The first attempts to overawe Spain had failed. Pinckney, not disavowed but ignored, fell into the background; and once more Monroe stepped forward to rescue the Administration. When these instructions were written, he had already reached Paris on his way to Madrid; but Madison, undeterred by Pinckney's disaster, still persisted in advising him to place his main reliance "in a skilful appeal to the fears of Spain."[30]


  1. Pichon to Talleyrand, 18 Brumaire, An xiii. (Nov. 9, 1804); Archives des Aff. Étr., MSS.
  2. Madison to Jefferson, Oct. 2, 1804; Jefferson MSS.
  3. Note du Premier Consul, 2 Floréal, An. xi. (April 22, 1803); Correspondance, viii. 288.
  4. Turreau to Talleyrand, 23 Floréal, An xiii. (May 13, 1805); Archives des Aff. Étr., MSS.
  5. Turreau to Talleyrand, 6 Pluviôse, An xii. (Jan 27, 1805); Archives des Aff. Étr., MSS.
  6. Madison to Monroe, July 29, 1803; State Papers, ii. 626. Madison to Pinckney, July 29, 1803; State Papers, ii. 614.
  7. Madison to Pinckney, Oct. 12, 1803; State Papers. ii. 570.
  8. Madison to Jefferson, April 9, 1804; Jefferson MSS.
  9. Pinckney to Madison, Aug. 2, 1803; State Papers, ii. 597.
  10. Cevallos to Pinckney, Aug. 23, 1803; State Papers, ii. 604.
  11. Beurnonville to Talleyrand, 18 Nivôse, An xii. (Jan. 9, 1804); Archives des Aff. Étr., MSS.
  12. Talleyrand to D'Hervas, 12 Nivôse, An xii. (Jan. 3, 1804); Archives des Aff. Étr., MSS.
  13. Beurnonville to Talleyrand, 21 Nivôse, An. xii. (Jan. 12, 1804); Archives des Aff. Étr., MSS.
  14. Cevallos to Pinckney, Feb. 10, 1804; State Papers, ii. 583.
  15. Yrujo to Madison, May 15, 1804; State Papers, ii. 583.
  16. Pinckney to Cevallos, June 1, 1804; State Papers, ii. 618.
  17. Beurnonville to Talleyrand, 18 Prairial, An xii. (June 7, 1804); Archives des Aff. Étr., MSS.
  18. Cevallos to Pinckney, July 2, 1804; State Papers, ii. 619.
  19. Pinckney to Cevallos, July 5, 1804; State Papers, ii. 620.
  20. Cevallos to Pinckney, July 8, 1804; State Papers, ii. 620.
  21. Pinckney to Cevallos, July 14, 1804; State Papers, ii. 621.

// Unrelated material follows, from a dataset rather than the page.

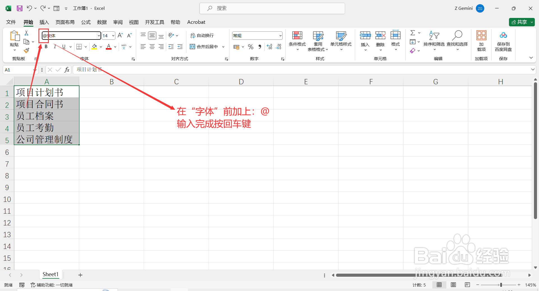
Task: Toggle underline formatting
Action: coord(64,46)
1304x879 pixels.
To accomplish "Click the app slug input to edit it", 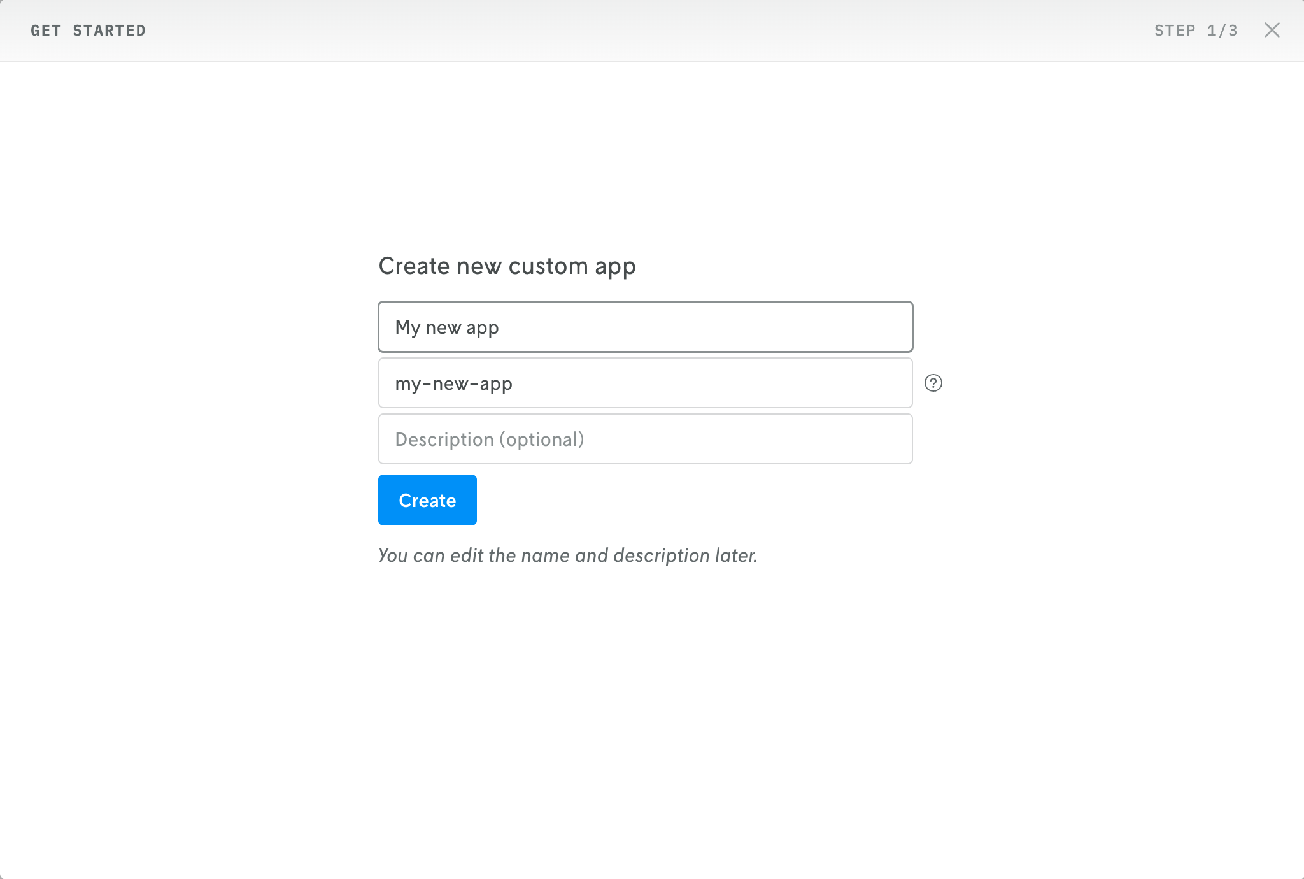I will (x=645, y=383).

  22. Pinckney to Madison, July 20, 1804; MSS. State Department Archives.
  23. Pinckney to Madison, July 20, 1804; MSS. State Department Archives.
  24. Vandeul to Talleyrand, 7 Thermidor, An xii. (July 26, 1804); Archives des Aff. Étr., MSS.
  25. Vandeul to Talleyrand, 18 Thermidor, An xii. (Aug. 6, 1804); Archives des Aff. Étr., MSS.
  26. Yrujo to Madison, Oct. 13, 1804; State Papers, ii. 624.
  27. Madison to Yrujo, Oct. 15, 1804; State Papers, ii. 625.
  28. Madison to Monroe, Oct. 26, 1804; State Papers, ii. 631.
  29. Madison to Monroe, Nov. 9, 1804; Works, ii. 208.
  30. Madison to Monroe, Nov. 9, 1804; Works, ii. 208.